RECORDS SHOWN »
== Segment start ==

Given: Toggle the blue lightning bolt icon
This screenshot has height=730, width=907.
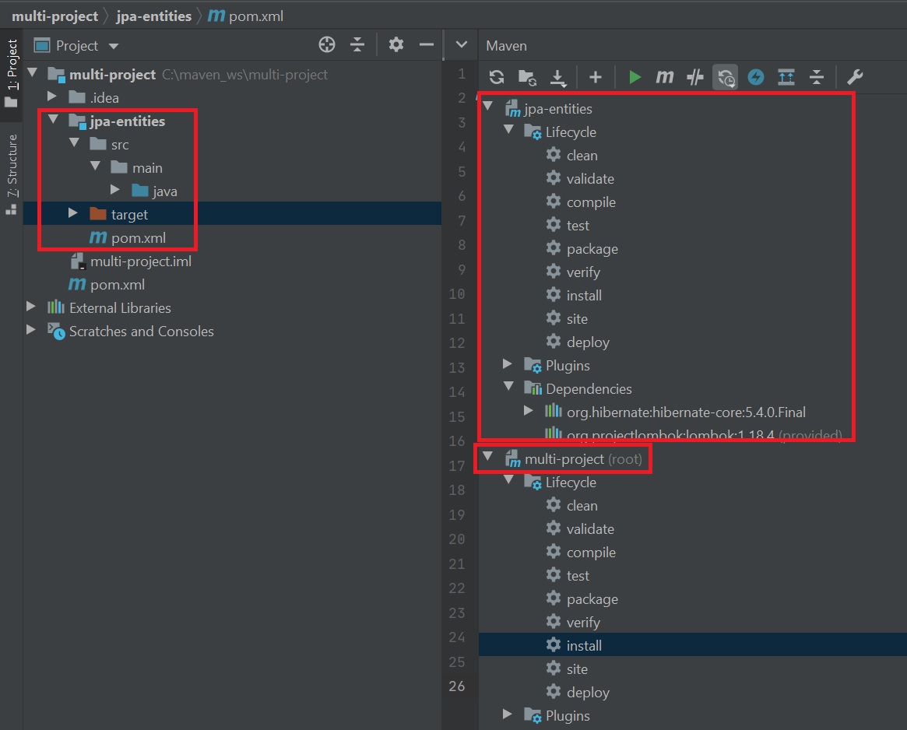Looking at the screenshot, I should click(755, 77).
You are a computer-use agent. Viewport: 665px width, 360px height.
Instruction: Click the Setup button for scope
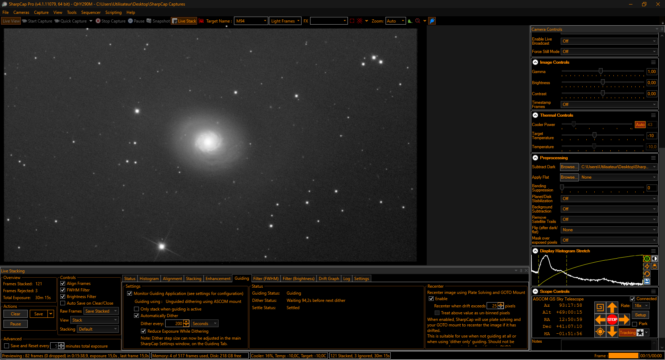coord(640,315)
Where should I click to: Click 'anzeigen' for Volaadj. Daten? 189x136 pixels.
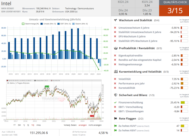click(x=83, y=125)
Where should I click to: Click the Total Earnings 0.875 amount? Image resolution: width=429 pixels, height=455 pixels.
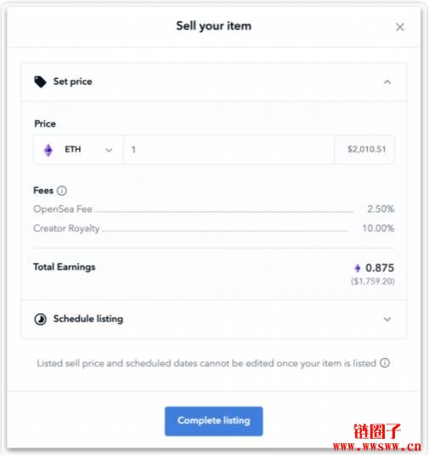tap(380, 268)
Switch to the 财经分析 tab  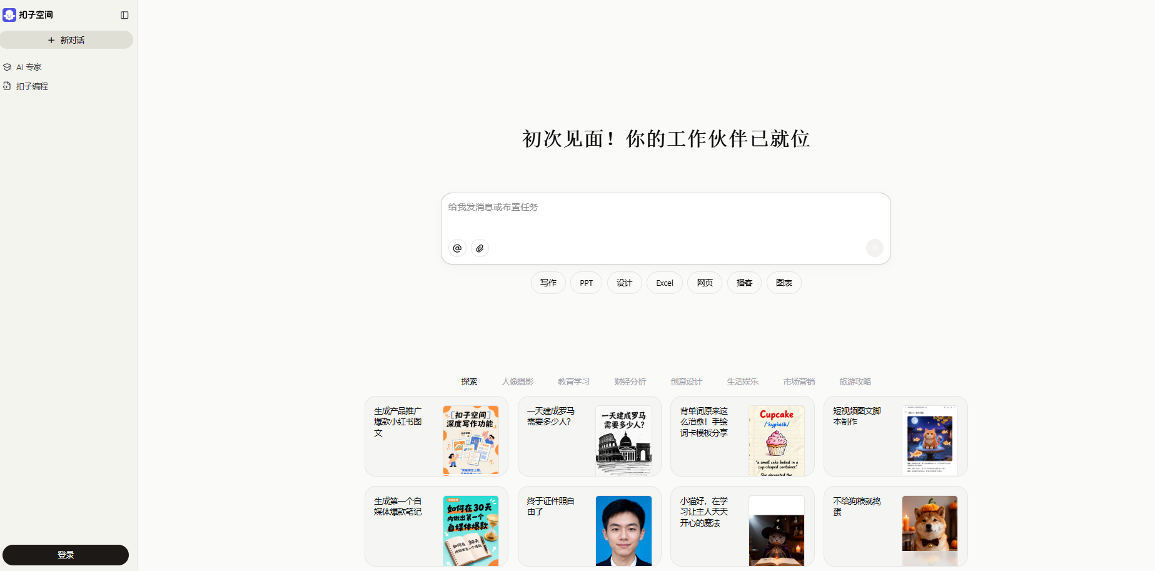point(630,382)
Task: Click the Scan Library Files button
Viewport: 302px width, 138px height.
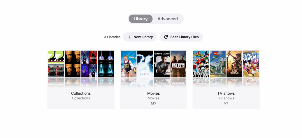Action: pyautogui.click(x=181, y=37)
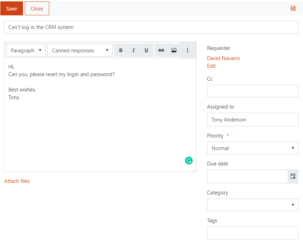Export ticket as PDF
Viewport: 303px width, 244px height.
pos(293,8)
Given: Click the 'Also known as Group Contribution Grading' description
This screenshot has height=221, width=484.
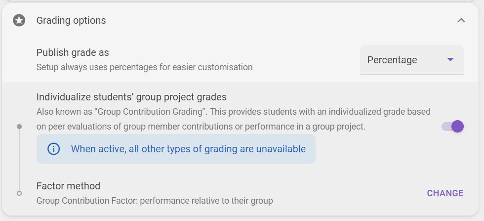Looking at the screenshot, I should click(x=233, y=119).
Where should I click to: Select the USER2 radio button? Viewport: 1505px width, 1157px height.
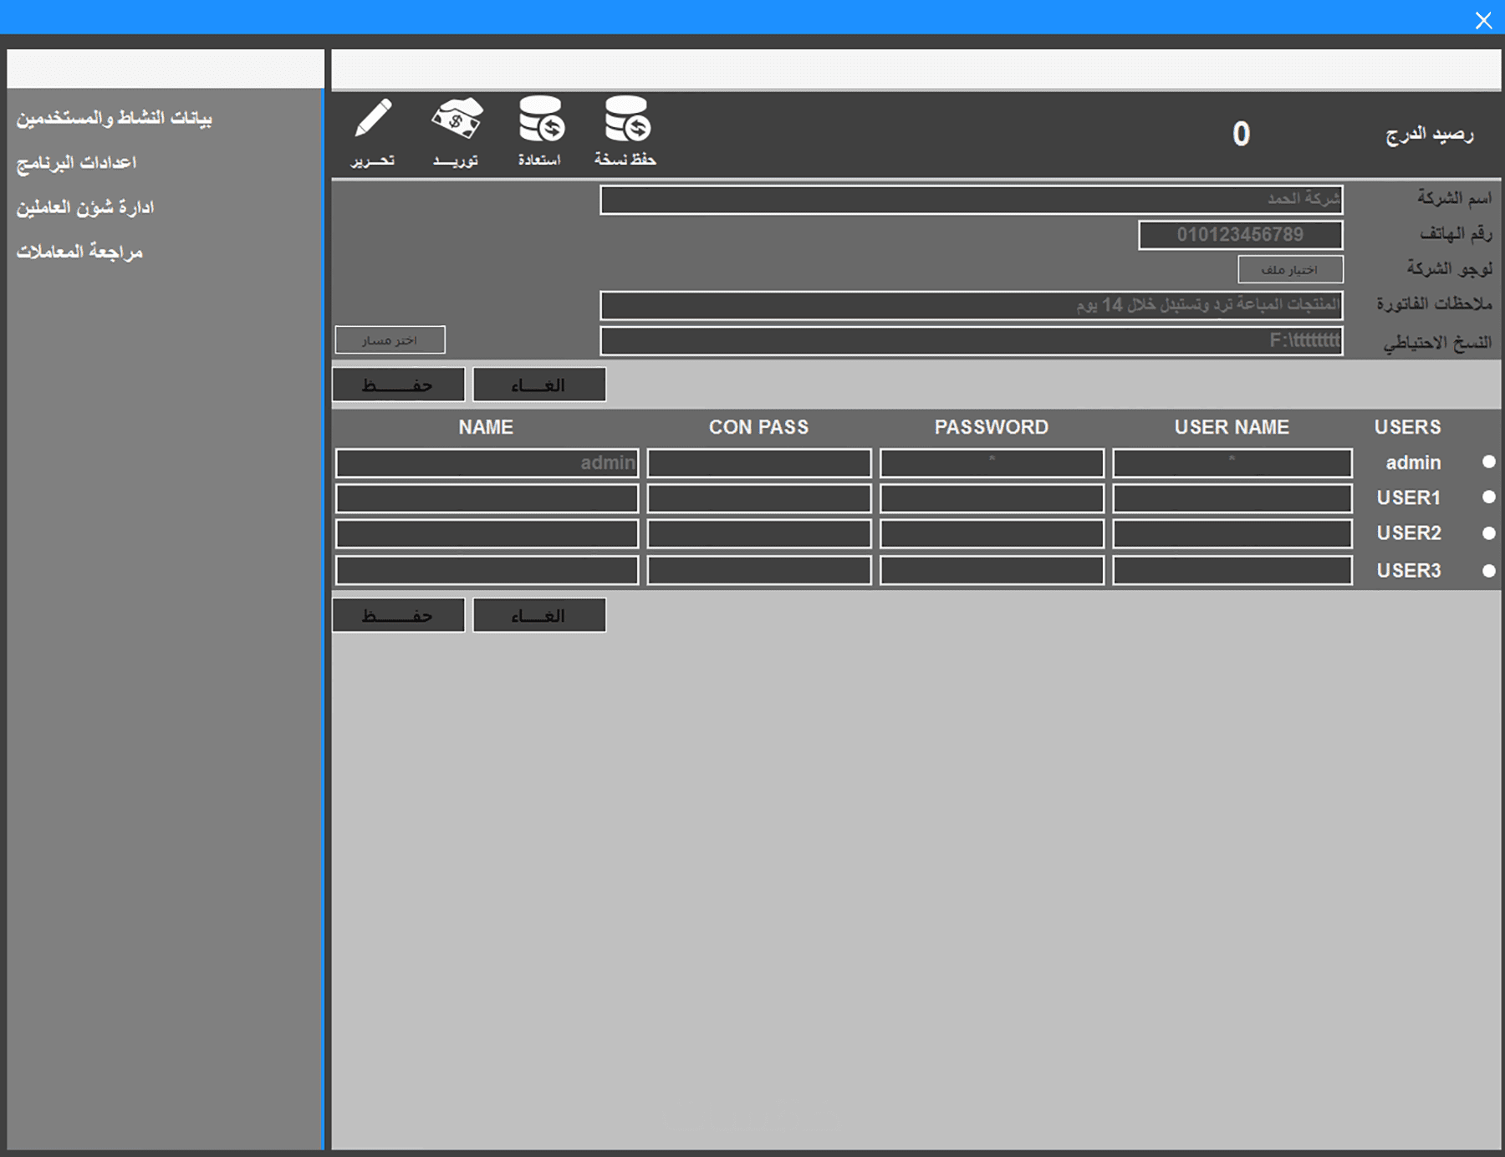click(x=1488, y=533)
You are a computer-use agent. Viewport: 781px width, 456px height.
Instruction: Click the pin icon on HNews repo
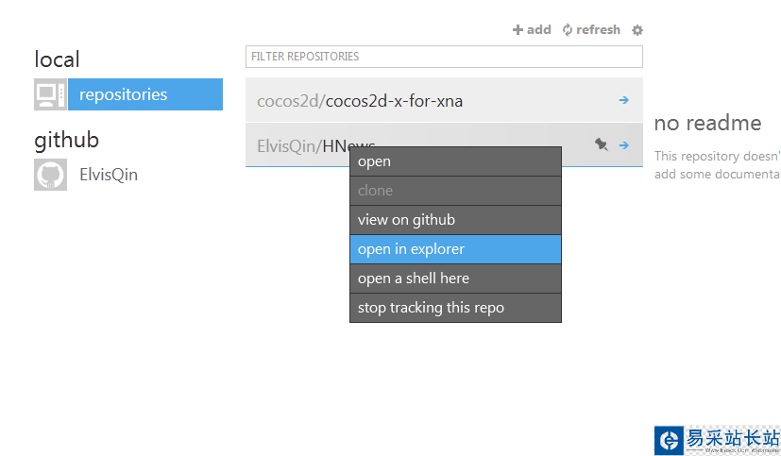pyautogui.click(x=602, y=144)
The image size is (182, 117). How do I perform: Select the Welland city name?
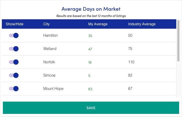50,49
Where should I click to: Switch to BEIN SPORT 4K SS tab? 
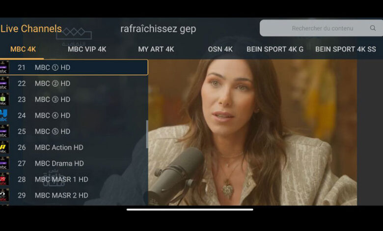345,49
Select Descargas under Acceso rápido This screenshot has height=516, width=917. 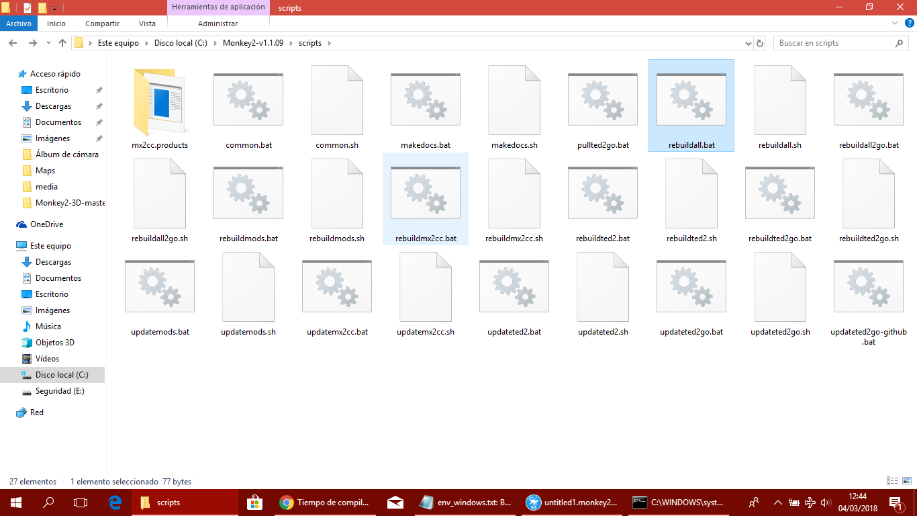[53, 106]
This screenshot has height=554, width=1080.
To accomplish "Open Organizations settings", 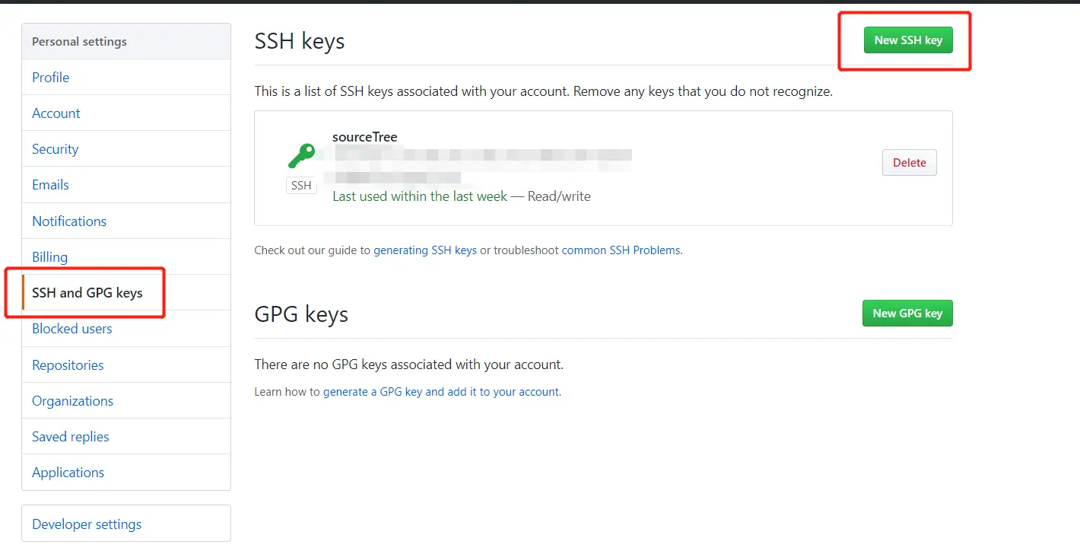I will coord(72,401).
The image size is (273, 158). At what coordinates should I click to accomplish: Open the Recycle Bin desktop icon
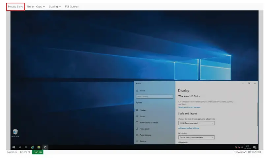[15, 132]
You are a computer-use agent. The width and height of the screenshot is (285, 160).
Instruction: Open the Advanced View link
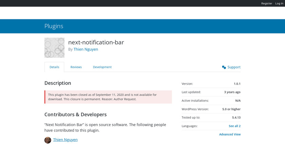point(230,134)
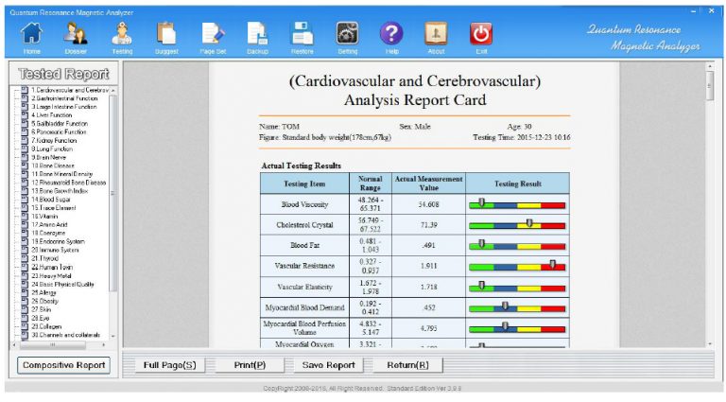Open the Suggest clipboard icon
This screenshot has width=726, height=402.
point(166,35)
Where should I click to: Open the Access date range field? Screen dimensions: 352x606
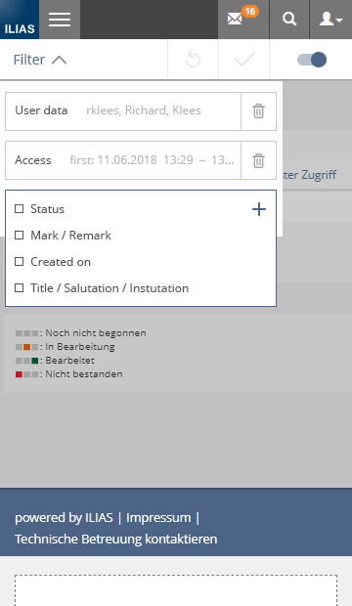(x=123, y=160)
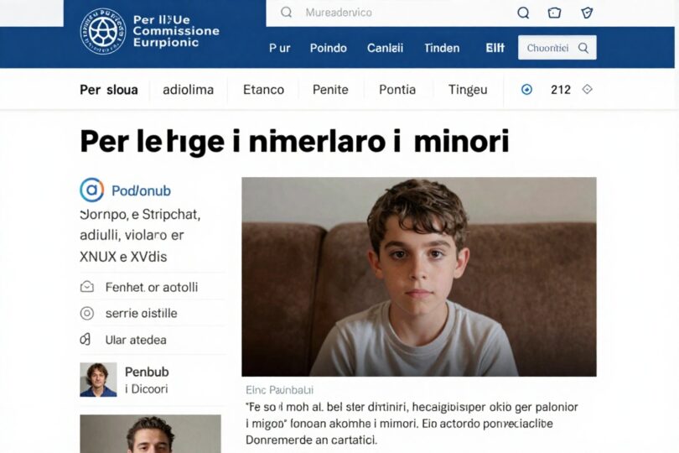This screenshot has height=453, width=679.
Task: Click the diamond icon after 212
Action: coord(587,89)
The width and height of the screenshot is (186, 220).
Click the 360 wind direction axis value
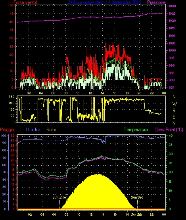tap(12, 97)
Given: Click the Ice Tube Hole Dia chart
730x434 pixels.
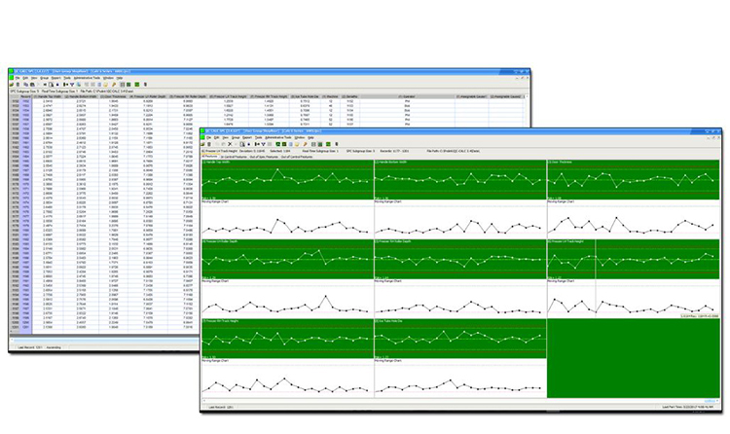Looking at the screenshot, I should point(459,337).
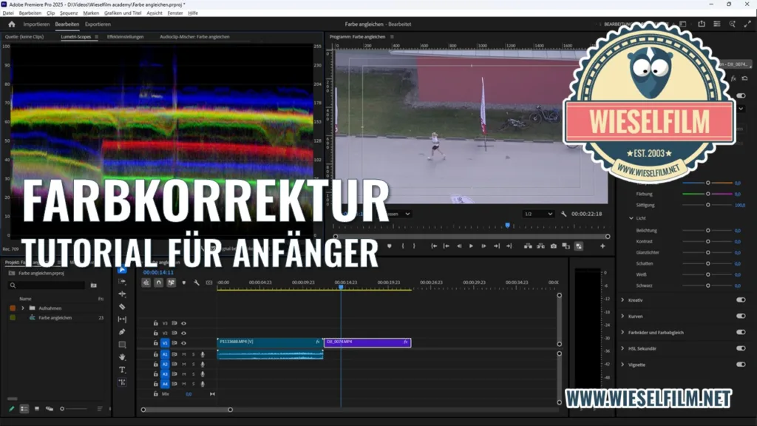The image size is (757, 426).
Task: Select the Hand tool
Action: click(121, 357)
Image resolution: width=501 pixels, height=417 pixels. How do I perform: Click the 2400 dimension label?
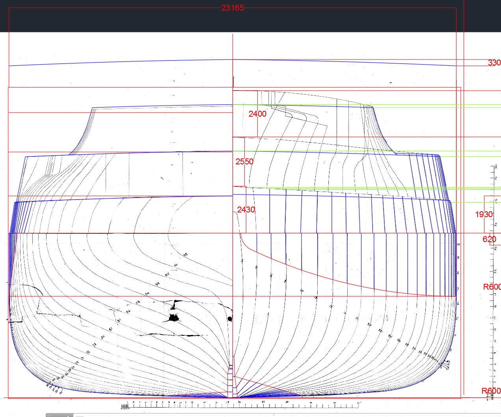[x=257, y=114]
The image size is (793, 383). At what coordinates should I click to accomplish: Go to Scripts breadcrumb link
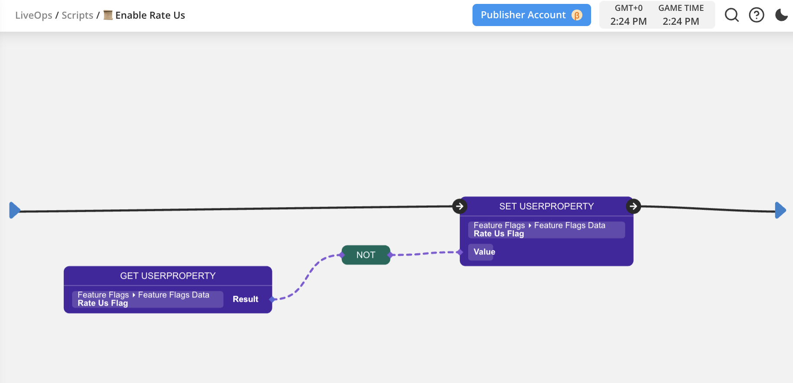click(77, 15)
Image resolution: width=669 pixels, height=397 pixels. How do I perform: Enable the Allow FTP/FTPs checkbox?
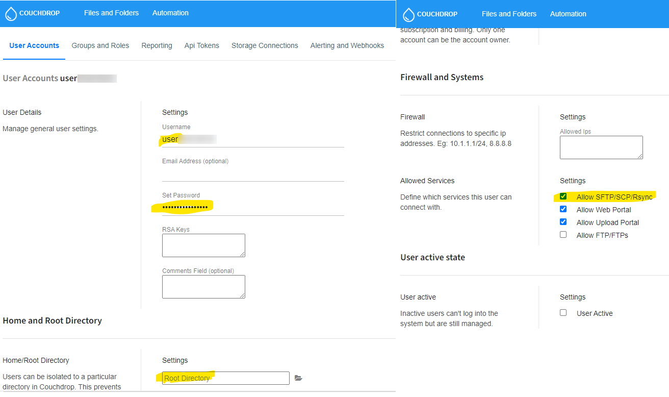point(563,234)
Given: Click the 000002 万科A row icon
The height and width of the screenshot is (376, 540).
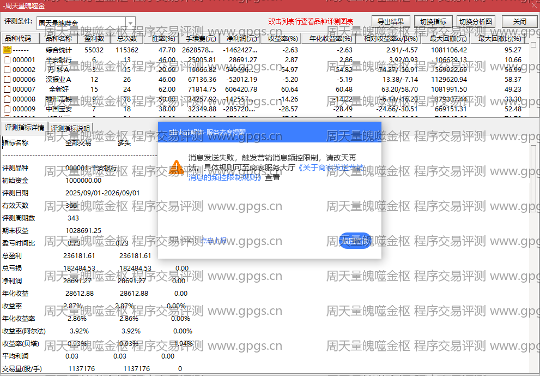Looking at the screenshot, I should pyautogui.click(x=7, y=70).
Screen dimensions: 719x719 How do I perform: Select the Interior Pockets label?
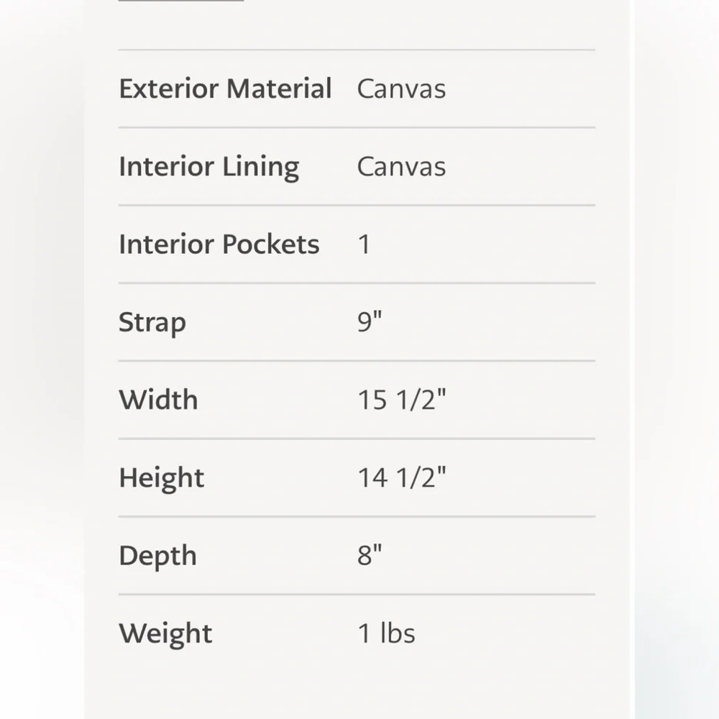click(219, 244)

== Segment end ==

PROBLEM »
In the data above, each line holding "computer" is to be found and copied.

TASK SOLUTION »
You are a computer-use agent. Viewport: 665px width, 360px height.
You are a computer-use agent. Viewport: 781px width, 456px height.
You are a computer-use agent. The width and height of the screenshot is (285, 160).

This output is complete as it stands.